Show each line of the data below in which "will" occurs.

===== Dataset excerpts =====

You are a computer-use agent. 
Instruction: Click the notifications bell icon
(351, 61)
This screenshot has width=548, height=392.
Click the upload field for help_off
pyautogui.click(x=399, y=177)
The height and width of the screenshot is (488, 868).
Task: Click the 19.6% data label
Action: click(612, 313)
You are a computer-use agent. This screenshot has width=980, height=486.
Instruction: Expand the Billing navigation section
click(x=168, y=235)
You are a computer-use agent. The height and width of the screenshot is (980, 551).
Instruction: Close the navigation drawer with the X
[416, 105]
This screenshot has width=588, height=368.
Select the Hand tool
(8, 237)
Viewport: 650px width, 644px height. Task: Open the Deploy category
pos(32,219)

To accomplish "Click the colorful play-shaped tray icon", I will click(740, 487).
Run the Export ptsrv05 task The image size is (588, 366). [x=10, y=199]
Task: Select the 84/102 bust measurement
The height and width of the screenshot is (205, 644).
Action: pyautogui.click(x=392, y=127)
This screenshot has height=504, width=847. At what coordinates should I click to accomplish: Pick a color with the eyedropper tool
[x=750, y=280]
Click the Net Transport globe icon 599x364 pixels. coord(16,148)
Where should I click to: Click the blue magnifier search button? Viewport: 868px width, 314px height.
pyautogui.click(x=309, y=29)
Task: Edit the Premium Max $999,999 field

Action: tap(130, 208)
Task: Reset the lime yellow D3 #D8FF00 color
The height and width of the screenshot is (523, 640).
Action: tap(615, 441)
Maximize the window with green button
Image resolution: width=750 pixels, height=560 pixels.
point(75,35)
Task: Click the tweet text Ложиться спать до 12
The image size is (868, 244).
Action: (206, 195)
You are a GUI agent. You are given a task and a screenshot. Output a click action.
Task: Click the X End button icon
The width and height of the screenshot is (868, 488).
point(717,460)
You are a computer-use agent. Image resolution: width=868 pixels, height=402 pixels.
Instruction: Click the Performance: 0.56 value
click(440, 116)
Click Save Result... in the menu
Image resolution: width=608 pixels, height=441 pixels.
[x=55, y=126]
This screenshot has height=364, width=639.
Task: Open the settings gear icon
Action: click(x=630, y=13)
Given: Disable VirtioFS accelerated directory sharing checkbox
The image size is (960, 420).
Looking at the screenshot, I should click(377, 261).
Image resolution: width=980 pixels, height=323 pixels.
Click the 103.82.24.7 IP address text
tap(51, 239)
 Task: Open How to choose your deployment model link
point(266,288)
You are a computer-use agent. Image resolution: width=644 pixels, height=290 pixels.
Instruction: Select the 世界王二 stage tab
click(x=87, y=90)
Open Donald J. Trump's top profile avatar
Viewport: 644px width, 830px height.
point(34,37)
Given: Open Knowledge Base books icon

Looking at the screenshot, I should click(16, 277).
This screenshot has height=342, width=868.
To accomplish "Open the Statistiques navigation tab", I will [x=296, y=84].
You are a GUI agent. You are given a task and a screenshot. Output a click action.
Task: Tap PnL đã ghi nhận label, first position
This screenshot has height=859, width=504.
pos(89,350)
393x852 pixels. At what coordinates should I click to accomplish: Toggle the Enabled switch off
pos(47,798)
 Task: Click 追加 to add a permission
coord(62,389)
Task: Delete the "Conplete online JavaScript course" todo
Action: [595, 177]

=====

- _Exercise answer_
To accomplish "Click the colorful play-shaped tray icon", I will click(740, 487).
To accomplish "Open the Statistiques navigation tab", I will [x=296, y=84].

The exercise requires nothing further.